La capacidad de adaptación que justificaba el reformismo tampoco resiste hoy un examen de realidad. Hace un año y medio el capitalismo confiaba en su capacidad de adaptación como hacía Bernstein hace más de un siglo: hablaban de refundar el capitalismo. Hoy no. Hoy la única salida que tiene el capitalismo para resolver el colapso del neoliberalismo es una radicalización del neoliberalismo. La reforma del capitalismo es percibida por éste como imposible: toda reforma es revolución.

Ocurre lo mismo desde la perspectiva del socialismo. Los referentes que existen hoy de eso que llamamos socialismo del siglo XXI surgen de victorias electorales (es decir, de ese poder de convicción; conciencia de clase, si se quiere); no han venido de un hundimiento del capitalismo mayor que el que ha soportado América Latina durante décadas ni ha surgido en África donde el hundimiento (o su triunfo, no siempre es fácil diferenciarlo) del capitalismo es criminal. La puesta en práctica concreta del socialismo en América Latina tampoco responde estrictamente a los esquemas revolucionarios del siglo XX. Sin embargo, nadie refunfuña cuando hablamos de procesos revolucionarios al referirnos a lo que pasa en aquellos países.

Da la impresión de que hoy no existe dialéctica entre reforma y revolución: no existen cursos inexorables de la historia que nos anuncien el advenimiento del socialismo; pero el capitalismo ha perdido su capacidad de adaptación y hoy sólo sabe avanzar mediante la ingesta de dos tazas a pesar de saber que el caldo es indigesto.
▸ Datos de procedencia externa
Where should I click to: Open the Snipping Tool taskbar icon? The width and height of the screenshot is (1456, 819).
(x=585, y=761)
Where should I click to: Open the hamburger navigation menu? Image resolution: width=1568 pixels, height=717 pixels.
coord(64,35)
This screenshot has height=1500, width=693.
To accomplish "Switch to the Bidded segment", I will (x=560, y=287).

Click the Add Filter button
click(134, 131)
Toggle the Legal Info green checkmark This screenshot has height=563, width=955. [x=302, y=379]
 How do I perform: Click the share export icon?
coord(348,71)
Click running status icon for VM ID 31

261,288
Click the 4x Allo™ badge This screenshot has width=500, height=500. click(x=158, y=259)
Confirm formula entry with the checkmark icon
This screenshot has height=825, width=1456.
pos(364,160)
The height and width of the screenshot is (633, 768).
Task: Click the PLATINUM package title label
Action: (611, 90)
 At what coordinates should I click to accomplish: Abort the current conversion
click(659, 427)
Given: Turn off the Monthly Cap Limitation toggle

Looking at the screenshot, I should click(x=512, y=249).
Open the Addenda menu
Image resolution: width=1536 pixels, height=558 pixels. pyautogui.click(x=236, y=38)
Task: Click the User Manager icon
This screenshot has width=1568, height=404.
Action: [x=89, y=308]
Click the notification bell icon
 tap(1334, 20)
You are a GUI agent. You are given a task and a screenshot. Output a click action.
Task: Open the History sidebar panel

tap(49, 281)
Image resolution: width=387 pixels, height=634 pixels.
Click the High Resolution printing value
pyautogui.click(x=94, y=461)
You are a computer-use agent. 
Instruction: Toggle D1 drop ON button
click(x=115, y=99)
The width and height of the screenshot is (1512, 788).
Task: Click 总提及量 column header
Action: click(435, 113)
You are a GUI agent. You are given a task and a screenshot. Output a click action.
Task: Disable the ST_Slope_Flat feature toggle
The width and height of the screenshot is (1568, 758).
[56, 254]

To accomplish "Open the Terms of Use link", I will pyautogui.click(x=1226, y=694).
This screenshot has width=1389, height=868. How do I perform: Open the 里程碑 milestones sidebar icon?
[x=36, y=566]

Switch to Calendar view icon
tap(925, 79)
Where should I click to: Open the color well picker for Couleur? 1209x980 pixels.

Cualquier reforma es hoy revolucionaria. La revolución hoy consiste en plantar cara a los mercados (es decir, a los poderes económicos) y poner las instituciones políticas al servicio del pueblo: eso que en rigor se llama Democracia. Hoy no se trata de ser revolucionario o reformista, dialéctica ya superada, sino de defender a los pueblos de los mercados o defender a los mercados de los pueblos; hoy la frontera está entre quien ante la crisis de un banco lo nacionaliza y lo utiliza para apoyar la política económica que deciden las instituciones democráticas (aunque sea pagando un dinero para que el Estado compre el banco) y quien crea un fondo de dinero público de 50.000 millones de euros para socorrer a la banca sin condición algunta y que ésta siga chantajeando a los gobiernos.

Ya no tiene vigencia la división entre revolucionarios y reformistas. La división hoy es entre demócratas y colaboracionistas.